Over the past year, San Diego Padres third baseman Manny Machado has become one of the game’s most polarizing players for numerous reasons — some valid, others not. On Tuesday, Machado took to Instagram to express his frustration with the double standard at play in how the media and Major League Baseball cover him versus how those institutes cover others.

Machado was watching MLB Network when analysts Dan Plesac and Eric Byrnes raised his ire by defending Jake Marisnickthe same Marisnick who left Jonathan Lucroy hospitalized with a fractured nose and concussion after barreling over him the Sunday before the All-Star break. Here’s part of what Machado said during his livestream, according to the New York Post:

“They’re protecting that guy,” Machado said. “Was it dirty or not? I don’t know. Did he have to make a decision real quick? Yeah, he did. But if it was me? I would’ve got probably 20 games. Twenty games, 100 percent.

“But you know Byrnes, he knows everything about the game … talking about they threw at his head. What about when I got thrown at my head? Nobody was backing me up. They were saying that I deserved it. I deserved to get thrown at my head. God forbid somebody else gets thrown [at]. They back it up. That’s what this game is coming to now, guys like that.”

To be clear: Machado used some, uh, colorful language earlier in the stream to define his feelings about Plesac and Byrnes. We don’t condone that. We do think he has a point — if it had been Machado and not Marisnick, the conversation around the collision would be different.

Now, that’s in part because Machado has a history of recklessness. He was once suspended for throwing his bat at someone, and last October he stepped on multiple first basemen. It’s fair to write that Machado is probably not the ideal messenger here. He is, however, the player who was at the receiving end of an unhinged Twitter rant by the Umpires Association earlier this year. He has reason to speak up in his own defense — in part because nobody else will.

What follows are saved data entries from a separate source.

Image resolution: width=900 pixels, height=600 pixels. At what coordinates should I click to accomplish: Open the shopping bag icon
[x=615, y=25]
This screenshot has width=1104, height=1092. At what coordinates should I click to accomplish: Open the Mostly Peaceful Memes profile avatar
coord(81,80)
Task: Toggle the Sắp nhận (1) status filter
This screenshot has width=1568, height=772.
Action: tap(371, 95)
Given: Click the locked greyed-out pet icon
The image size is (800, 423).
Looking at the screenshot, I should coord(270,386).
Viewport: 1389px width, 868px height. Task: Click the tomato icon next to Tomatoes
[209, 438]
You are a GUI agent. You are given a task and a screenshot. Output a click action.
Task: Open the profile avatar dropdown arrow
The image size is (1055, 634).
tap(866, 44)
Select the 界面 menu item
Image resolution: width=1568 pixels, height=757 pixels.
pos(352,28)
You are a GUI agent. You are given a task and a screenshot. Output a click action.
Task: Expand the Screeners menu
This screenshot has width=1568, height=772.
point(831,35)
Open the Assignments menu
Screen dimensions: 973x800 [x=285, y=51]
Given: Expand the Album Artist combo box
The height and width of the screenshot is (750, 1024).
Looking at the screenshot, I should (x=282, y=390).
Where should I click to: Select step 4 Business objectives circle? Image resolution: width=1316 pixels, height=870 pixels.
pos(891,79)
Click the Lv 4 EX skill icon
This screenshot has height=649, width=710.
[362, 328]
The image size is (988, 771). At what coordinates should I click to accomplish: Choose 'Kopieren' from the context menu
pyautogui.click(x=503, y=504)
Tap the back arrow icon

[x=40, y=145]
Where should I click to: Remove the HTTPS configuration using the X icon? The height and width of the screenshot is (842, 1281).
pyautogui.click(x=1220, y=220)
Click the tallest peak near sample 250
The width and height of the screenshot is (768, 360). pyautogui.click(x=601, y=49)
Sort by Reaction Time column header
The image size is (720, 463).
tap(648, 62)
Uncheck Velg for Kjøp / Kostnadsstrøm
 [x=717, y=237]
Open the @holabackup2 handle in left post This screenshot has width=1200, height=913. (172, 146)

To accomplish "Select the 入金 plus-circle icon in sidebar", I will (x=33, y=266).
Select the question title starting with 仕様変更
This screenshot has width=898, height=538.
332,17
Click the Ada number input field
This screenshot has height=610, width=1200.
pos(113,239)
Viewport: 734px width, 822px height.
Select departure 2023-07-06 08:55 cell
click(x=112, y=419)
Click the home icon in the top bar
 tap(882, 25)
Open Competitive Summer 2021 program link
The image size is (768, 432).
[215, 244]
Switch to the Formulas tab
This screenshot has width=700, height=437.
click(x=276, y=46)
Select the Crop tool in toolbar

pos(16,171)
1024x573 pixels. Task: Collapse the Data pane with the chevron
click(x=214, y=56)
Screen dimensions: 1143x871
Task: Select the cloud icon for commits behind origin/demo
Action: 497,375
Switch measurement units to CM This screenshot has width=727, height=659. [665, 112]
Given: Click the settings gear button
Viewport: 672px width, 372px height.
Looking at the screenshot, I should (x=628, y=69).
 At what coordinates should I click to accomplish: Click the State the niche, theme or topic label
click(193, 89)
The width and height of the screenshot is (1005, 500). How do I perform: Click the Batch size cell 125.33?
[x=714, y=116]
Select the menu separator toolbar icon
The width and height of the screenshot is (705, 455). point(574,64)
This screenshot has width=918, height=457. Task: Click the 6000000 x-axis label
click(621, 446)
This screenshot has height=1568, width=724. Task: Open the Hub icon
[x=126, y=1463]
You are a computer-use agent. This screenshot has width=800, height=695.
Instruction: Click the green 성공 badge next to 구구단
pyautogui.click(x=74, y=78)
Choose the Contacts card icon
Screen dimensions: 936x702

Even conceding that Machado has brought some of this upon himself, it doesn’t erase that he’s the victim of prejudices. We know from studies that announcers do talk differently about nonwhite players; scouts evaluate nonwhite players differently; and umpires eject nonwhite ballplayers at higher rates, too. This is fact, not conjecture. It’s systematic, not individual. 

But that conversation is unlikely to appear on Machado’s TV. Instead the focus will be on Machado tossing expletives at a couple analysts and ignore the actual issue at hand, thus, in a way, validating his point and continuing the cycle.